Count the lines of the records that contain the string "pixel", matching case, and give only that number.

** START OF Exercise data **

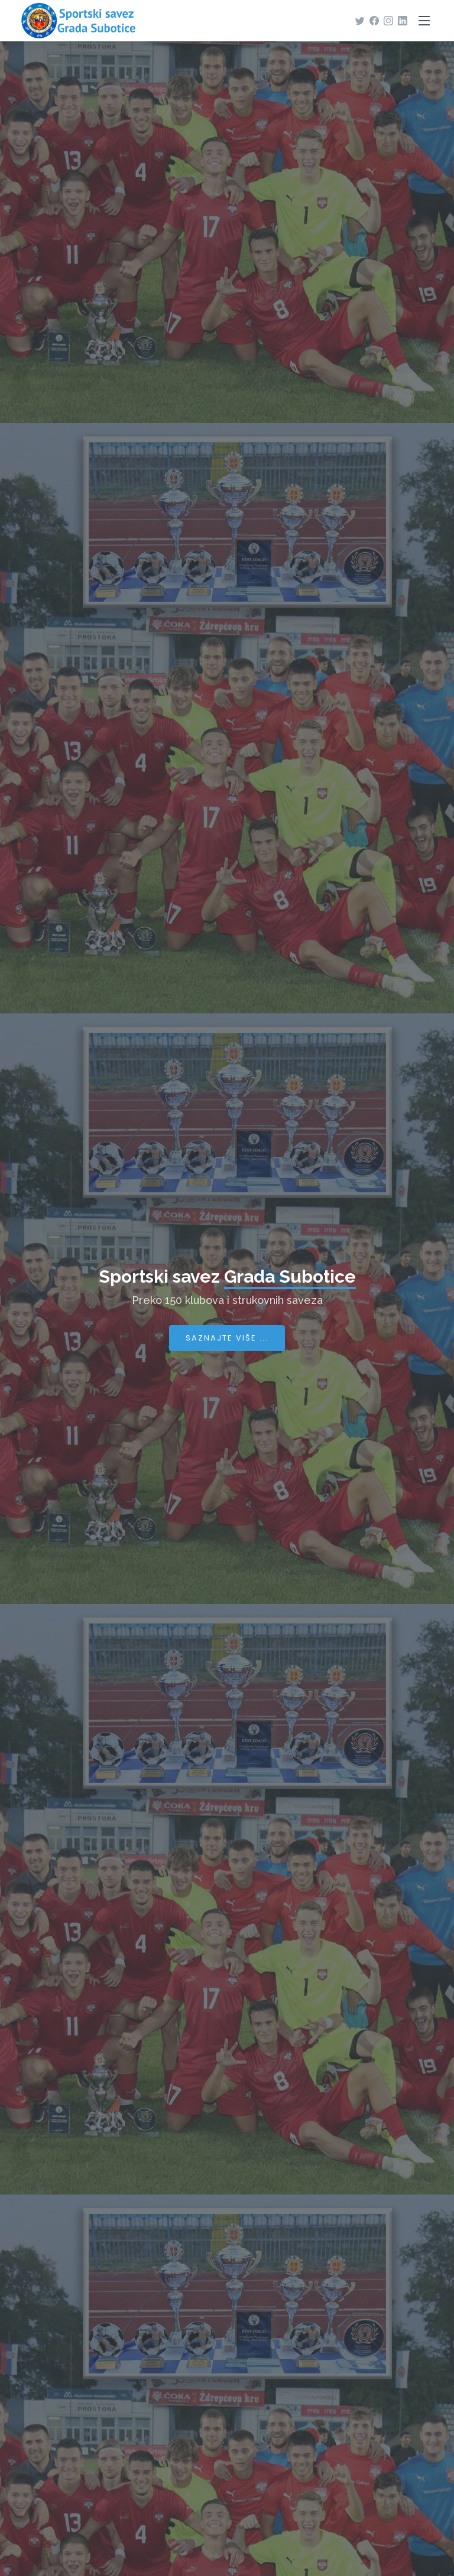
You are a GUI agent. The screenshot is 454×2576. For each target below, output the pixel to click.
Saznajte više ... (227, 1338)
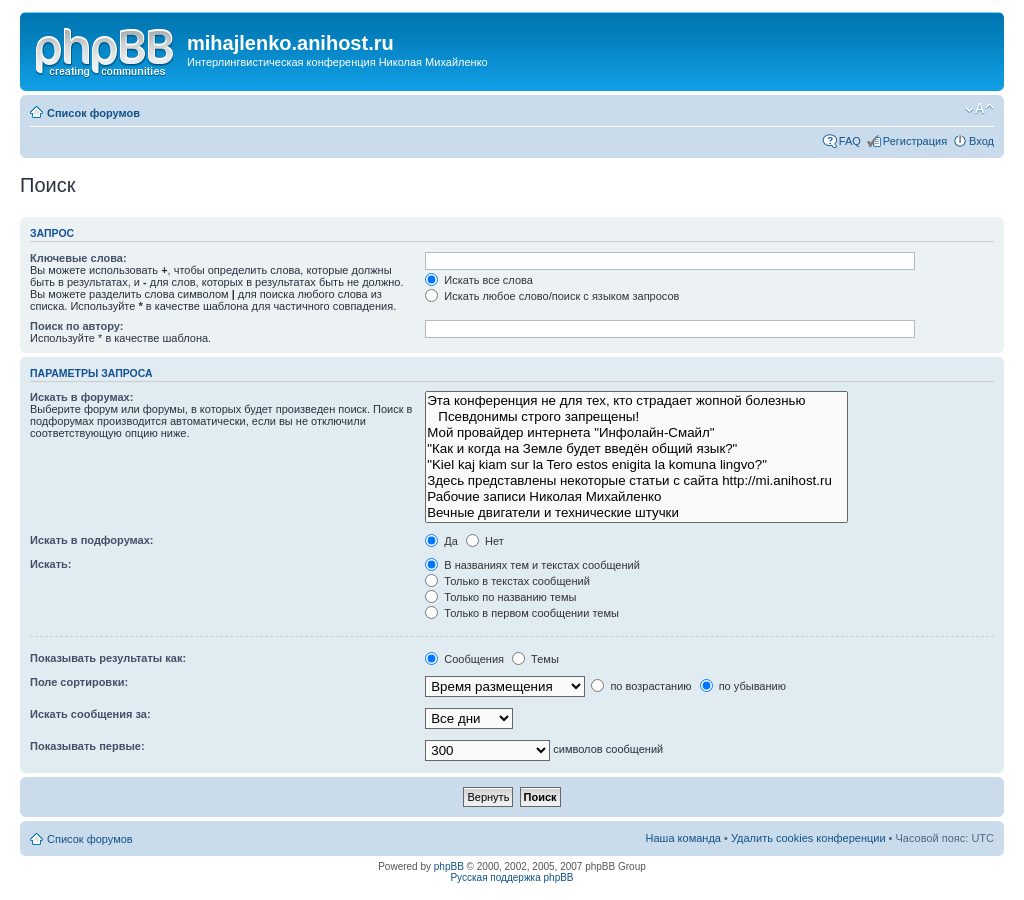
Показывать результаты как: (108, 658)
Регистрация (915, 141)
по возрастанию (641, 686)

** END OF Exercise data **

• _Task result_
1